Dos películas se destacaron por su sensibilidad para representar las consecuencias del desastre económico: Después de la tormenta de Tristán Bauer e Hijo del río de Ciro Cappellari. Ambos films fueron complementarios en las perspectivas geográficas de sus abordajes (capital e interior) y tuvieron varias cosas en común además del tema: los dos se hicieron en 1991 en coproducción con distintos países europeos, en ambos participó el joven actor Juan Ramón López (olvidado por el cine argentino posterior) y fueron óperas primas de ficción encaradas por realizadores que antes y después se dedicaron al documental.
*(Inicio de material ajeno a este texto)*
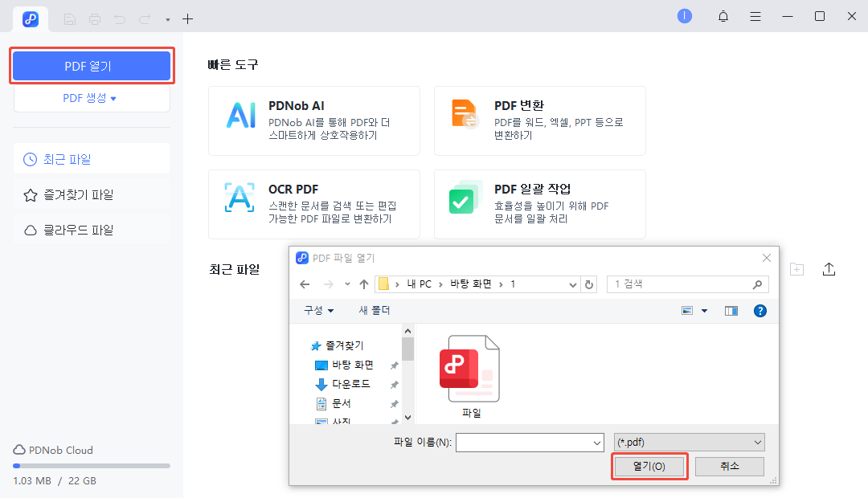This screenshot has width=868, height=498.
Task: Click the 취소 button in the dialog
Action: [x=729, y=466]
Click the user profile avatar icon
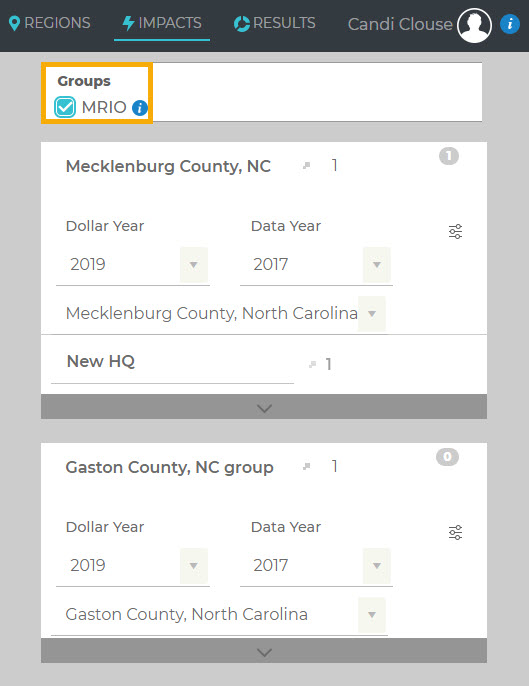Image resolution: width=529 pixels, height=686 pixels. (x=474, y=25)
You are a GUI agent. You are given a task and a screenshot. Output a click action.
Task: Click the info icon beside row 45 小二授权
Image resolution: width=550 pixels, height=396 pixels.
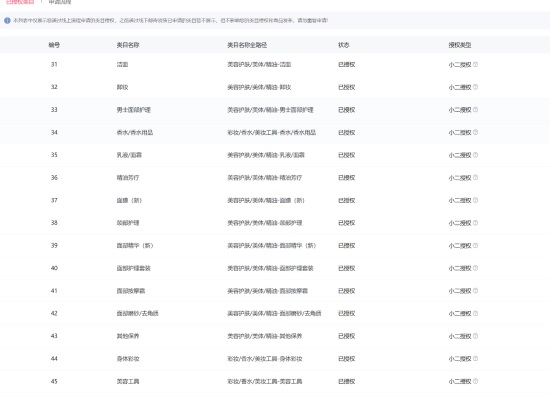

María Luisa Bemberg se mantuvo tenazmente fiel a sus historias de mujeres en contextos adversos, pero mejoró sus propuestas previas con la curiosa abstracción estilística de Yo, la peor de todas (1990), que fue su obra de concepción más audaz y la única en la que decidió romper su propio y contradictorio sojuzgamiento a las formas clásicas de la representación. Por su parte, Luis Puenzo volvió a filmar en la Argentina tras una frustrada experiencia en el cine norteamericano (Gringo viejo, 1989) y en 1993 estrenó una muy digna adaptación de La peste de Albert Camus, a la que sin embargo el público dio la espalda. Solanas en cambio no mantuvo el nivel de sus dos obras previas en El viaje (1992), un film lamentablemente trunco, cuyo plan desmesurado y panamericano se quedó sin aliento a medio camino.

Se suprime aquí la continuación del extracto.